Constraining Cluster Virialization Mechanism and Cosmology using Thermal-SZ-selected clusters from Future CMB Surveys

We forecast the number of galaxy clusters that can be detected via the thermal Sunyaev-Zeldovich (tSZ) signals by future cosmic microwave background (CMB) experiments, primarily the wide area survey of the CMB-S4 experiment but also CMB-S4's smaller delensing survey and the proposed CMB-HD experiment.
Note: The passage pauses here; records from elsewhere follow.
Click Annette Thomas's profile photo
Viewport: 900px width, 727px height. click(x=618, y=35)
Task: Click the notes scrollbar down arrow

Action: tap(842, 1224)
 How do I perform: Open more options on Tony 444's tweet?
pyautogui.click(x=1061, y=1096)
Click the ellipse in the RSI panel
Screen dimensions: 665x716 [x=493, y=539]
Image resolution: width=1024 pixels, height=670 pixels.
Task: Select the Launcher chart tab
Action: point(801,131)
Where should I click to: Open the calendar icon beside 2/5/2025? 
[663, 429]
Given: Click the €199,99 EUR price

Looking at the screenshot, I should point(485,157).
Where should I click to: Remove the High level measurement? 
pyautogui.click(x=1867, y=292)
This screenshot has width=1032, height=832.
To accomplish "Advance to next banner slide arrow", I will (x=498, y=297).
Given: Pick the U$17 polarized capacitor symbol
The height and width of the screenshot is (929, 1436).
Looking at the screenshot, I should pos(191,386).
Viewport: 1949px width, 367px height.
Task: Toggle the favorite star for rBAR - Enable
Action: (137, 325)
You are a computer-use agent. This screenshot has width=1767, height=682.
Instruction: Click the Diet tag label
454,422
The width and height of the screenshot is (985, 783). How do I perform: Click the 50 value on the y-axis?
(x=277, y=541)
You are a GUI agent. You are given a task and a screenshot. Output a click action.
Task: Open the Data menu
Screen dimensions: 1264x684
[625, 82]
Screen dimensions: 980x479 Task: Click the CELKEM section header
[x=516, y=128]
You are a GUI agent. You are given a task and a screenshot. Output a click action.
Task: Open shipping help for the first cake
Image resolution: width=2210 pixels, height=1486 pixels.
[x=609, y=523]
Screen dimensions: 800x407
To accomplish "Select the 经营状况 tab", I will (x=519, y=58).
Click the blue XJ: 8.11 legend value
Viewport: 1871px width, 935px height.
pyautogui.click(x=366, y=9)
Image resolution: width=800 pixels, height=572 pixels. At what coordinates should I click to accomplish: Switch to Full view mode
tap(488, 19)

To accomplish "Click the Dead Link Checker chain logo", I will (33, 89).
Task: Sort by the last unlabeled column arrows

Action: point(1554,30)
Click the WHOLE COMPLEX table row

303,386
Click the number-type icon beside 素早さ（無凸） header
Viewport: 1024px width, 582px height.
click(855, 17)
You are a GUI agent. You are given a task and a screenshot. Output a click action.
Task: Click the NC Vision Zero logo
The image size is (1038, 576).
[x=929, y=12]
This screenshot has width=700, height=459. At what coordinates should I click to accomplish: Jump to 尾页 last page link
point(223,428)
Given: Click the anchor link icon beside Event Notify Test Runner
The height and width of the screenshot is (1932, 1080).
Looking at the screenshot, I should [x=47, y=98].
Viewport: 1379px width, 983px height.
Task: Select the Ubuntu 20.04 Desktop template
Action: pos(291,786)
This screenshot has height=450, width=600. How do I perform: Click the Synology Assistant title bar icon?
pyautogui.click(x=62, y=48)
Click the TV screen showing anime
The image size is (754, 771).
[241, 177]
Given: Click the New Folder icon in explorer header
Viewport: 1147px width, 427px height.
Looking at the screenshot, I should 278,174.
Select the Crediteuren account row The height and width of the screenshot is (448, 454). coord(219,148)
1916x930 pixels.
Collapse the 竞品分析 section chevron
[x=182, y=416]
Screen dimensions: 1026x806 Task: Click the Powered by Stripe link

We predict that CMB-S4 will detect 75,000 clusters with its wide survey of $f_{\rm sky}$ = 50% and 14,000 clusters with its deep survey of $f_{\rm sky}$ = 3%. Of these, approximately 1350 clusters will be at $z \ge 2$, a regime that is difficult to probe by optical or X-ray surveys. We assume CMB-HD will survey the same sky as the S4-Wide{}, and find that CMB-HD will detect $\times3$ more overall and an order of magnitude more $z \ge 2$ clusters than CMB-S4. These results include galactic and extragalactic foregrounds along with atmospheric and instrumental noise. Using CMB-cluster lensing to calibrate cluster tSZ-mass scaling relation, we combine cluster counts with primary CMB to obtain cosmological constraints for a two parameter extension of the standard model ($\Lambda CDM+\sum m_{\nu}+w_{0}$). Besides constraining $\sigma(w_{0})$ to $\lesssim 1\%$, we find that both surveys can enable a $\sim 2.5-4.5\sigma$ detection of $\sum m_{\nu}$, substantially strengthening CMB-only constraints. We also study the evolution of intracluster medium by modelling the cluster virialization ${\rm v}(z)$ and find tight constraints from CMB-S4, with further factors of 3-4 improvement for CMB-HD.